The musty chapel swallowed up the light of hundreds of flickering candles, and the ceremony droned on tediously. My beautiful gown was hot and wretchedly uncomfortable, but I moved smoothly through my part, as Salisbury had trained me. Kneeling before my father as he set a jewelled coronet upon my head and invested me with my new title, Princess of Wales, I gazed up at him, basking in his approval. “My perfect pearl of the world,” he called me. “The jewel of all England.”

It was not until several days after the royal banquet in my honour that I learned my father had decided to send me far away. Nor did he tell me himself. Wolsey brought me the news.

The cardinal sat on a stool in my schoolroom, his fat fingers splayed over his fat thighs, listening to my music lesson. He had brought me a gift in honour of my new title, a beautifully illuminated book of hours. But then he added, almost as an afterthought, “Princess Mary, the king has given orders that you are to move to Ludlow Palace, near the Welsh border, where you will establish your own court. The queen will not accompany you. Lady Margaret, countess of Salisbury, will go with you in her stead. You are to leave in a fortnight, madam.”

I felt my lips begin to tremble. Determined not to let him see how upset I was, I stared hard at his heavy gold cardinal’s ring. “My mother is not to accompany me? But why? Why?”

“Because the king wishes it,” rumbled the cardinal, and he heaved his large buttocks off the stool. He held out his ring. Concealing my loathing, I bent to kiss it.

It wasn’t that I had not been away from my mother. We were often separated, she at one palace with my father, I at another with nursemaids and tutors. But she was never more than a few hours away and we saw one another often. Ludlow was a journey of ten days even when the weather was fine. I would see her only rarely.

Later, when the cardinal had gone, I wept inconsolably on my mother’s knee. But I received little comfort.

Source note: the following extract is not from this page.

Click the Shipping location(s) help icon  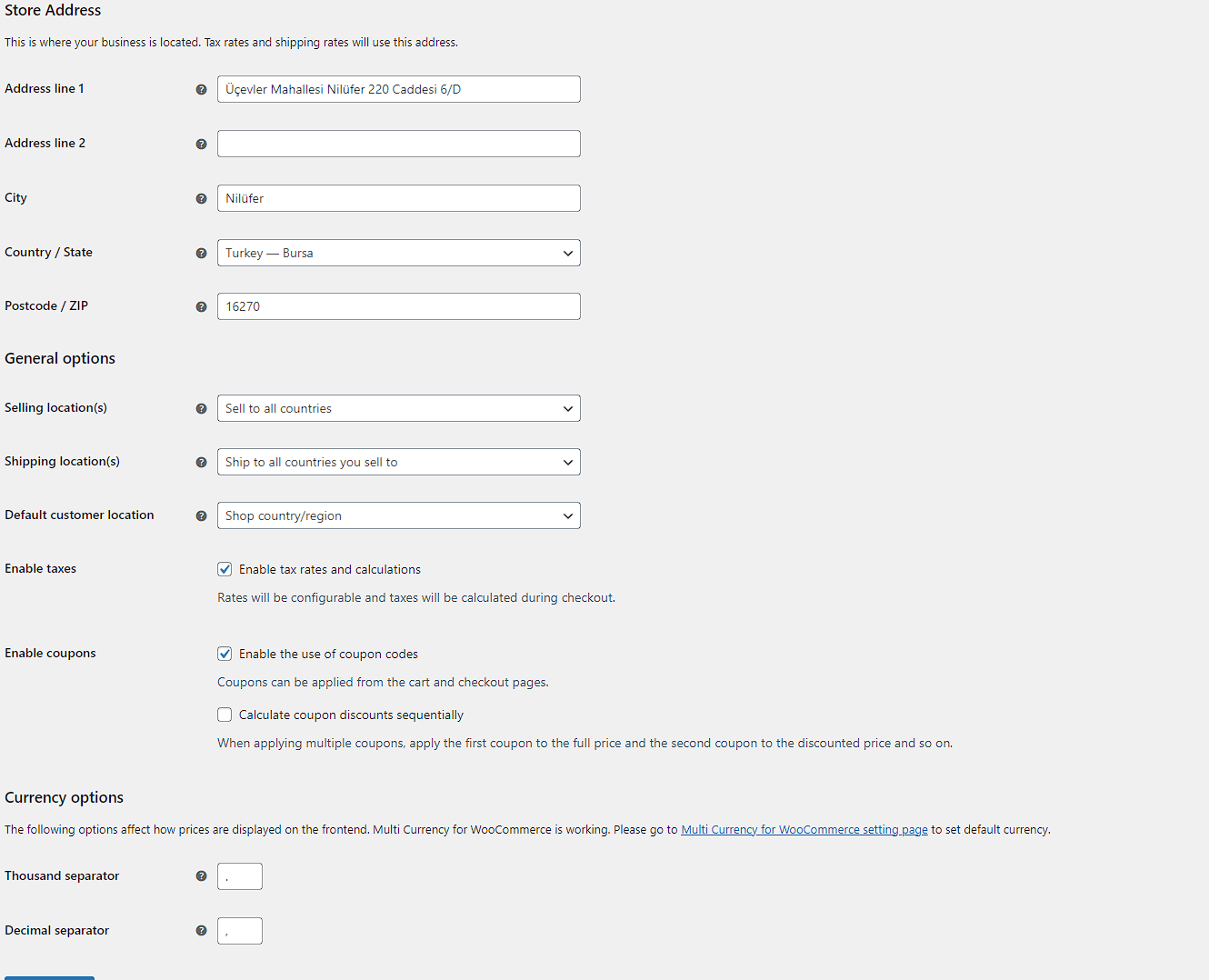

“No good will come of your tears,” the queen warned. “Your father, the king, wishes it” — those terrible words! — “and so it shall be. But remember that you are now one step closer to the throne. This is the beginning of your training to rule as queen. Salisbury is my dearest friend, and she will act as your mother in my stead, being kind when you require kindness, stern when sternness is in order. And we shall write to one another as often as we wish and send each other remembrances, and when your father, the king, summons us to his court, we shall all be together.”

MY HOUSEHOLD would number three hundred, including the privy council that would make governing decisions in my name and a staff of servants to tend everyone. Days were spent packing the belongings for all these people into wooden carts to he drawn by Flemish draft horses.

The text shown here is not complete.